Stored records:
***

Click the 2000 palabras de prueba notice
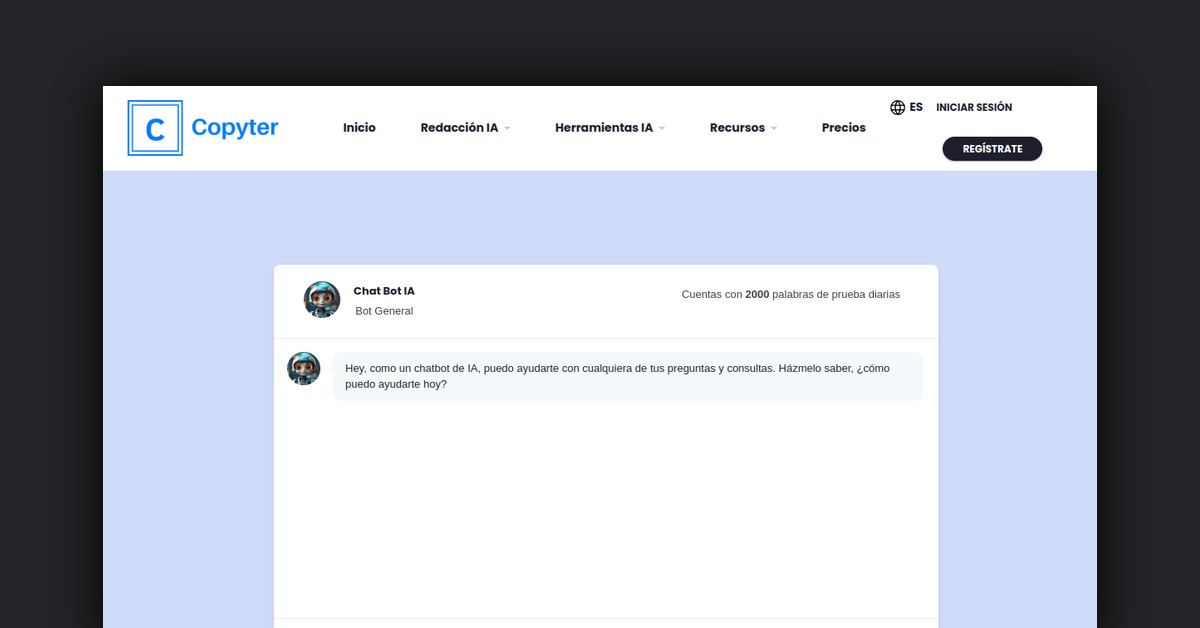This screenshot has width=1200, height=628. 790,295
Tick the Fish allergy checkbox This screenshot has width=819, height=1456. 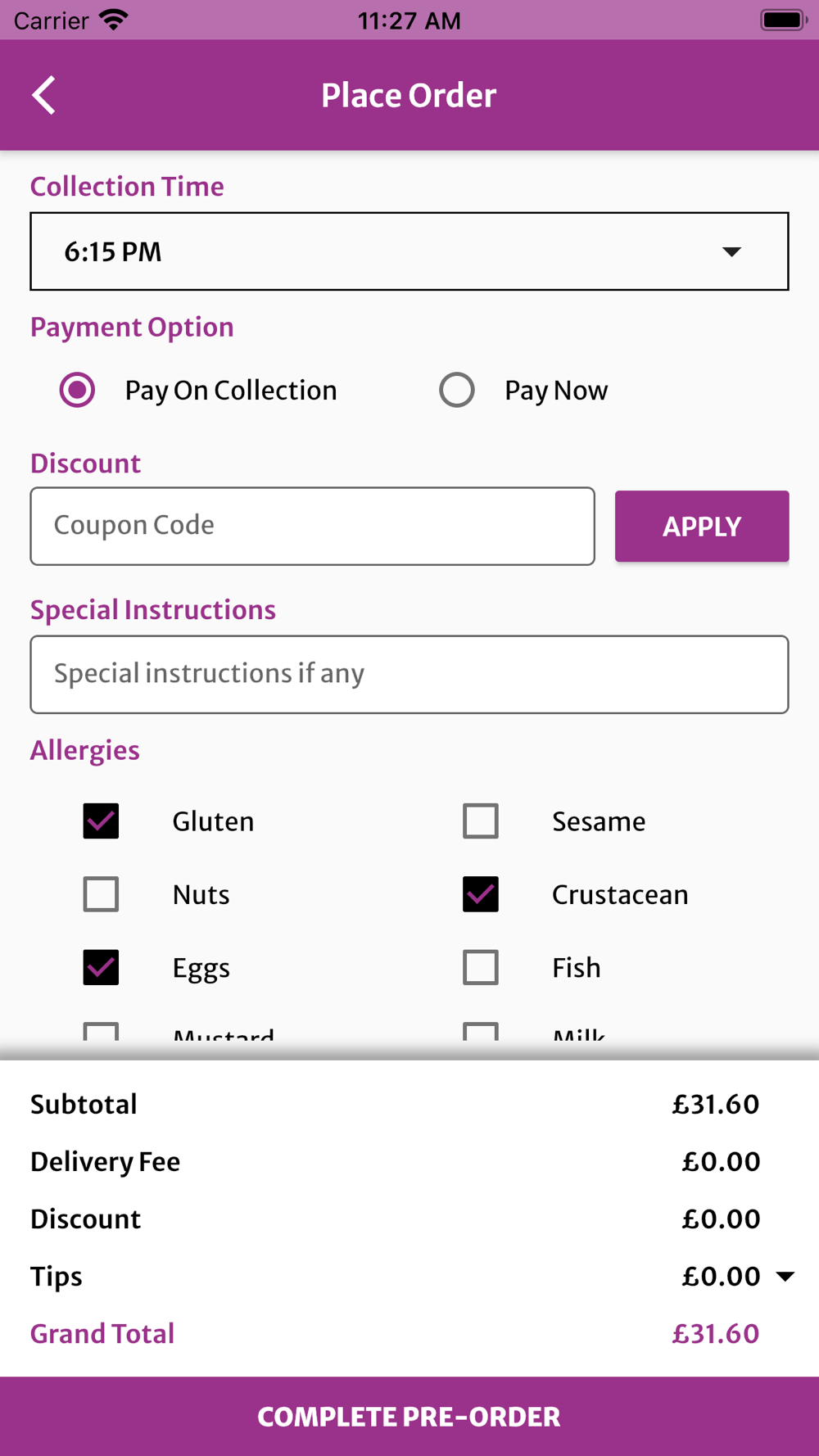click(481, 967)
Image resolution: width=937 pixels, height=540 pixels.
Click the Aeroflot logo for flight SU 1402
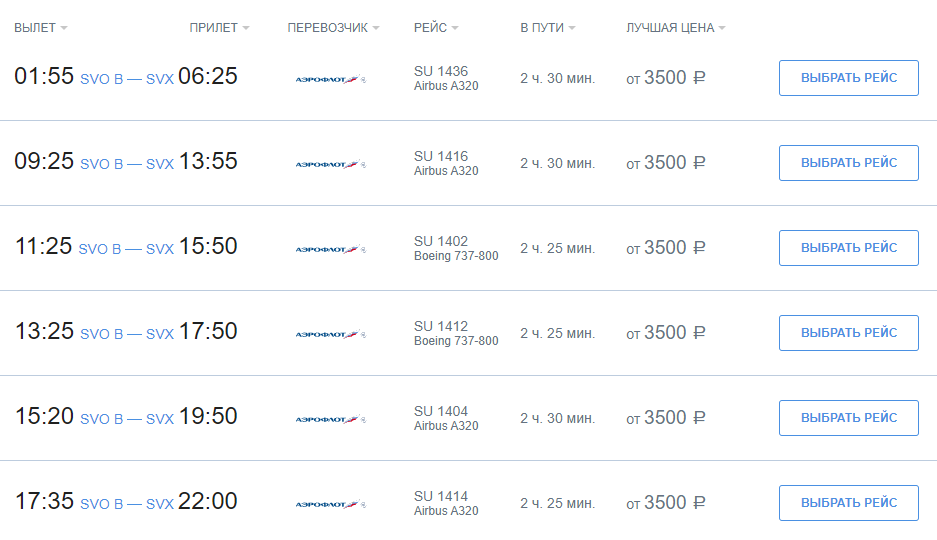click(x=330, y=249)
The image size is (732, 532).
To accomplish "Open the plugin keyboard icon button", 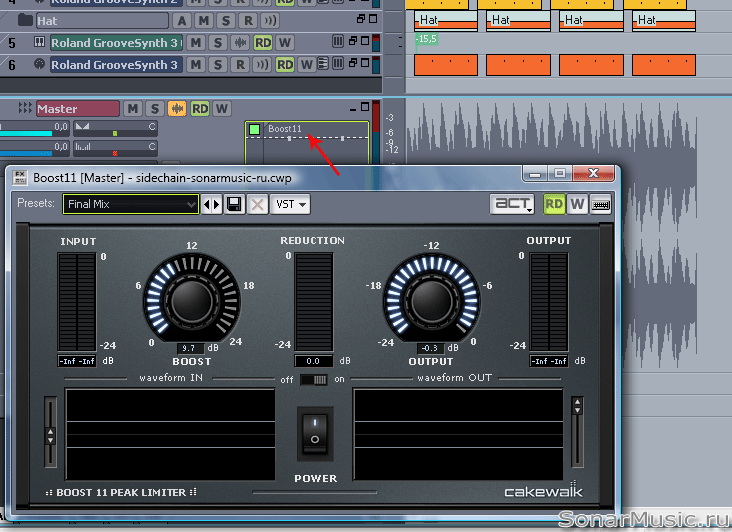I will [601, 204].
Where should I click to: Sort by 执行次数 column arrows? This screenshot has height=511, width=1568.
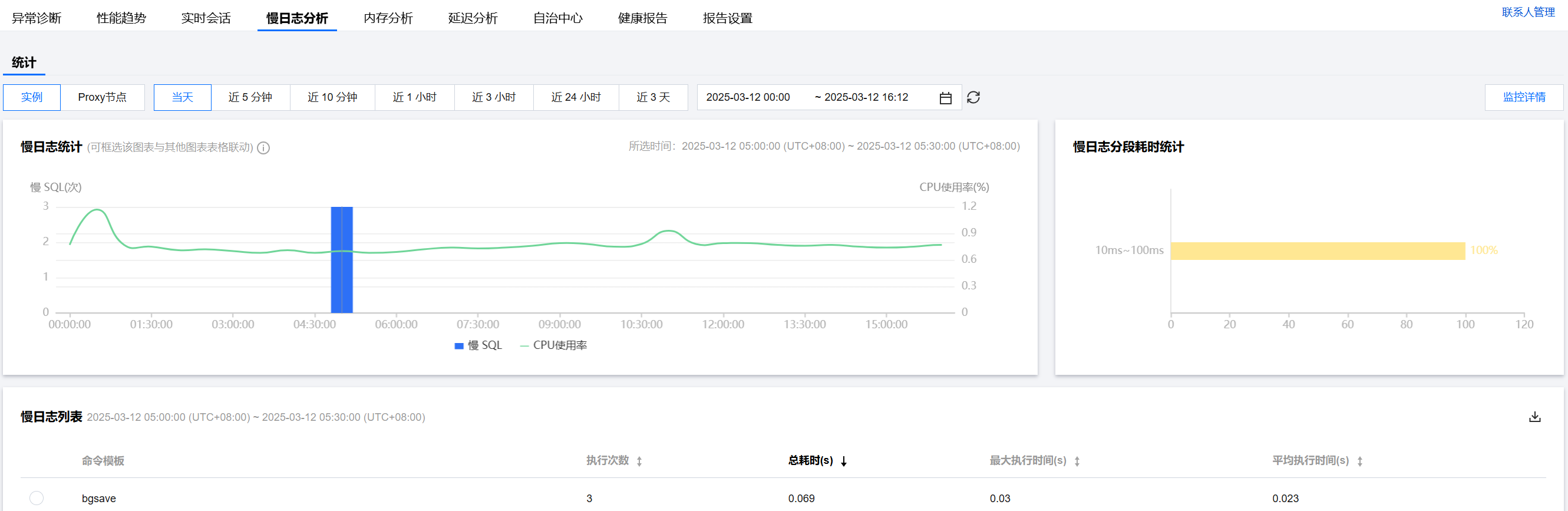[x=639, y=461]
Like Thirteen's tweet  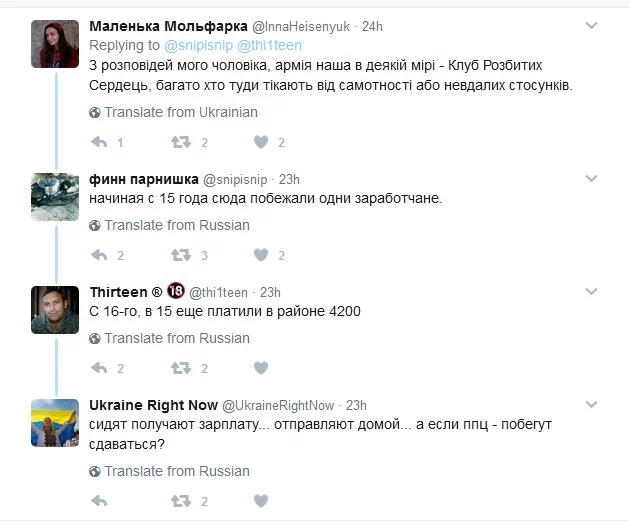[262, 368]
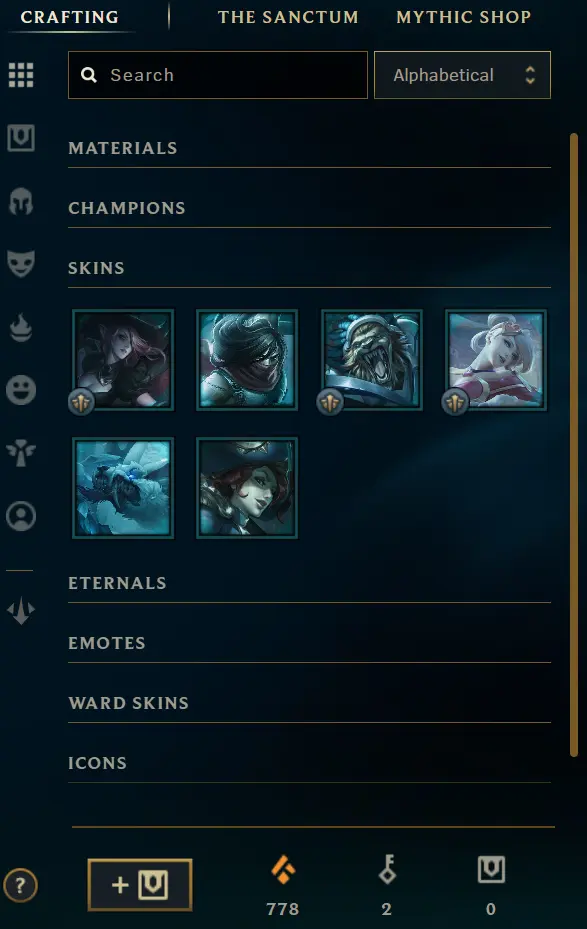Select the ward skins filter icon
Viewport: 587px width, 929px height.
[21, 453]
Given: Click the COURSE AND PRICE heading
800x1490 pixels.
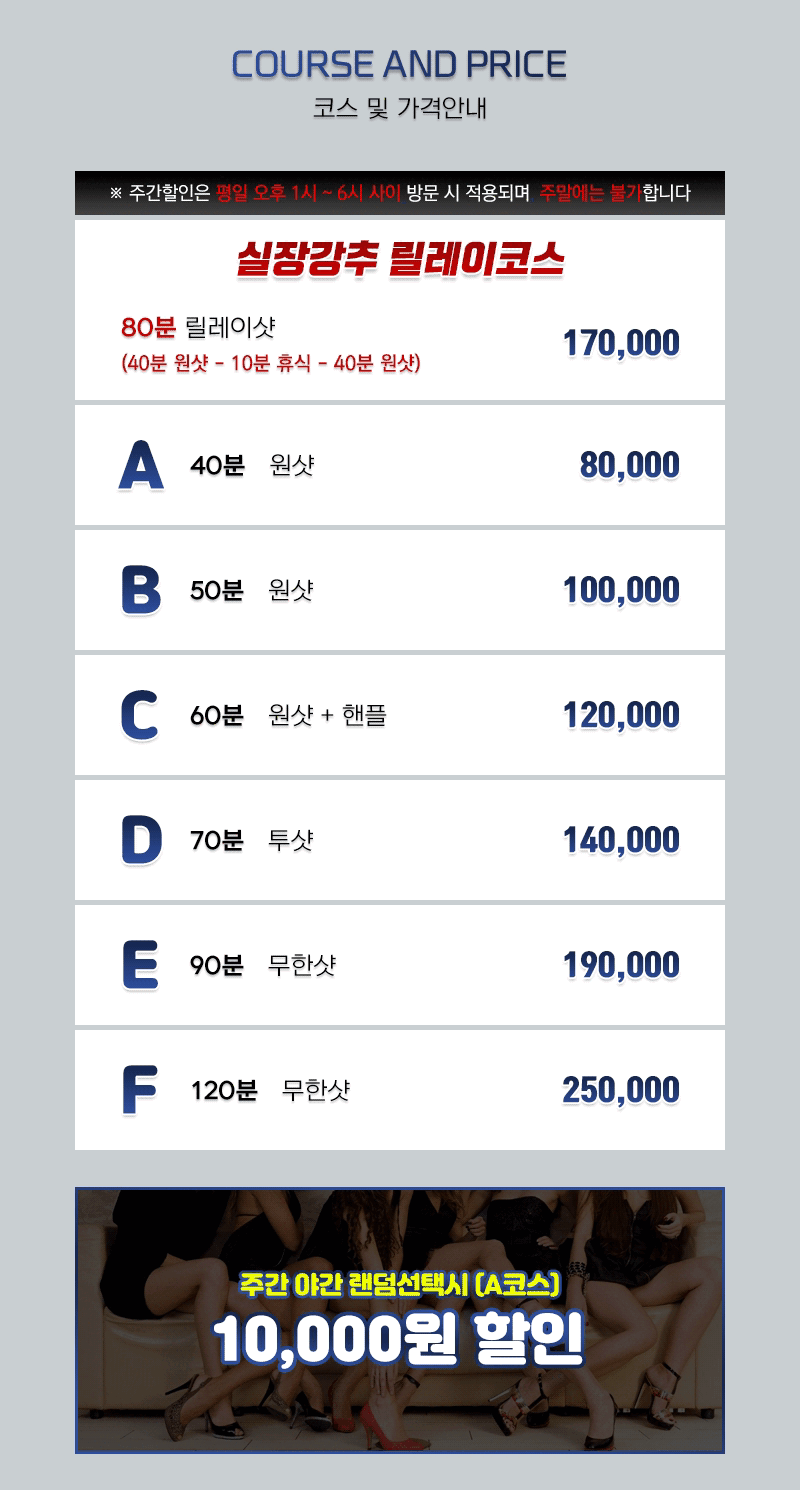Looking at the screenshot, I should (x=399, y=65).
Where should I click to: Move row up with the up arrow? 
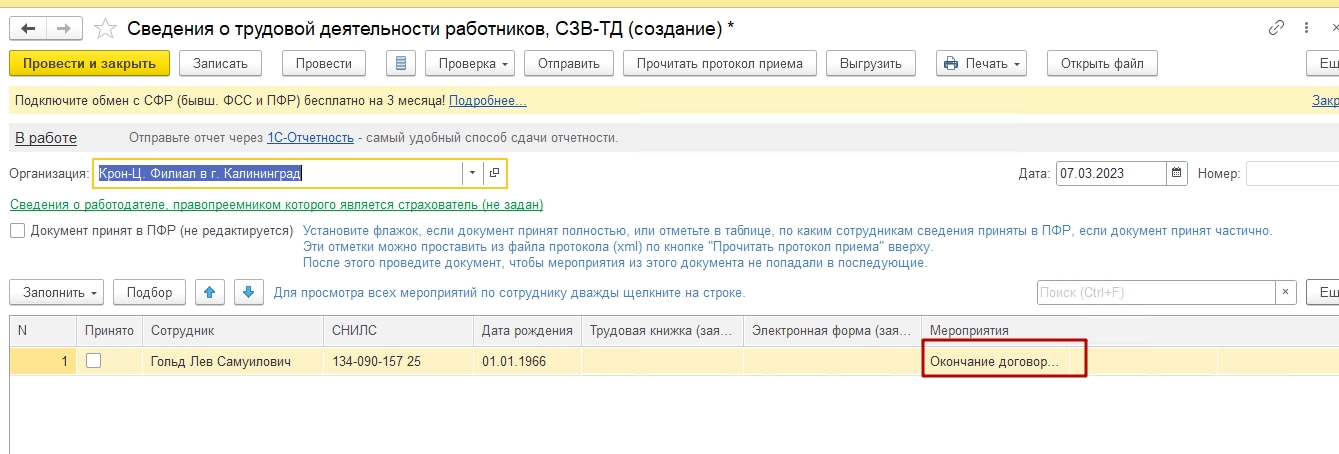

***

● **What the task asks**
The last line of the entries marks the end, and the line with "Given: Click the COURSE AND PRICE heading" marks the start. Output exactly those two lines and every line between them, nothing else, with the pictures left out.

● **Result for this task**
Given: Click the COURSE AND PRICE heading
800x1490 pixels.
Looking at the screenshot, I should (x=399, y=65).
Where should I click to: Move row up with the up arrow? 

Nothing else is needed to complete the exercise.